### Text passage
┄┄┄┄┄┄┄┄┄┄
My BRUTALLY Honest Vivaia Shoes Review: MUST-READ Before Buying
I have A LOT to say on the subject of Vivaia shoes. This post is my brutally honest review of Vivaia shoes, and why I don’t love this company.
My relationship with Vivaia shoes began in early 2021 when their affiliate marketing team offered to send me a pair of their “sustainable” Aria 2.0 flats to try. I have since ordered a pair of “sustainable” boots (for the purpose of this post), and they have also sent me a pair of their new Aria 5 flats.
A lot of reviews focus on how “sustainable” and “ethical” Vivaia shoes are. And frankly, I don’t buy it. This company smells of Greenwashing, and there are just too many red flags to give this company the benefit of the doubt. This post is going to explain why I think that, and why this company really leaves a bad taste in my mouth.
I will however take a step back from my personal views, and review the overall quality of Vivaia shoes, their shipping and return policy (my experience actually using their return policy), how well Vivaia shoes hold up in the wash, and whether or not I recommend the shoes from a comfort and quality standpoint.
Buckle up! This review of Vivaia shoes has A LOT to unpack.
Disclosure: Have Clothes, Will Travel uses affiliate links. This means, that if you click a link in a post and make a purchase, Have Clothes, Will Travel gets a very small commission at no extra cost to you. Thank you for supporting the brands that make this blog possible!
What are Vivaia Shoes?
Vivaia is a new shoe company that was founded in 2020. Per their website, their mission is:
They claim to be focused on creating shoes that are comfortable and stylish, while “fusing modern technology with sustainable practices” for the ultimate in eco-friendly footwear and apparel.”
Their flats are what they are most known for. However, they have expanded their collection of shoes to sandals, loafers, mules, sneakers, and boots.
The shoes are made from recycled plastic bottles and many of their shoes are able to be washed in a washing machine.
Where are Vivaia Shoes from?
The Vivaia factories are based in China and the shoes are shipped from China. Now, China does have a stigma regarding its sustainability practices and employee welfare. However, having a factory in China does not inherently mean a company isn’t sustainable or ethical.
┄┄┄┄┄┄┄┄┄┄
### What to work on
1. In the Vivaia shoes review, rewrite the paragraph beginning "My relationship with Vivaia shoes began" as a short bulleted list that keeps its main facts.
2. Summarize the Vivaia shoes review in two sentences.
3. Duplicate the passage of the Vivaia shoes review that begins at the words "Buckle up! This" and stops after "this blog possible!".

### Recorded information
┄┄┄┄┄┄┄┄┄┄
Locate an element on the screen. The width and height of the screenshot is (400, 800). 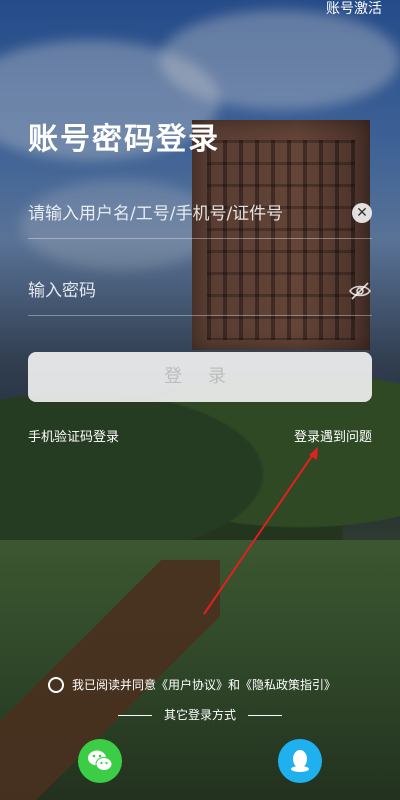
┄┄┄┄┄┄┄┄┄┄
### Task-by-task results
1.
- The writer's relationship with Vivaia began in early 2021, when Vivaia's affiliate marketing team offered to send a pair of "sustainable" Aria 2.0 flats to try.
- The writer has since ordered a pair of "sustainable" boots for the post.
- Vivaia has also sent a pair of its new Aria 5 flats.

2. The writer doubts Vivaia's claims of being sustainable and ethical, sees signs of greenwashing, and also reviews the shoes' quality, shipping and return policy, how they hold up in the wash, and their comfort. Vivaia was founded in 2020, is best known for flats, and makes shoes from recycled plastic bottles in factories in China, which the writer says does not by itself mean a company is unsustainable or unethical.

3.
Buckle up! This review of Vivaia shoes has A LOT to unpack.
Disclosure: Have Clothes, Will Travel uses affiliate links. This means, that if you click a link in a post and make a purchase, Have Clothes, Will Travel gets a very small commission at no extra cost to you. Thank you for supporting the brands that make this blog possible!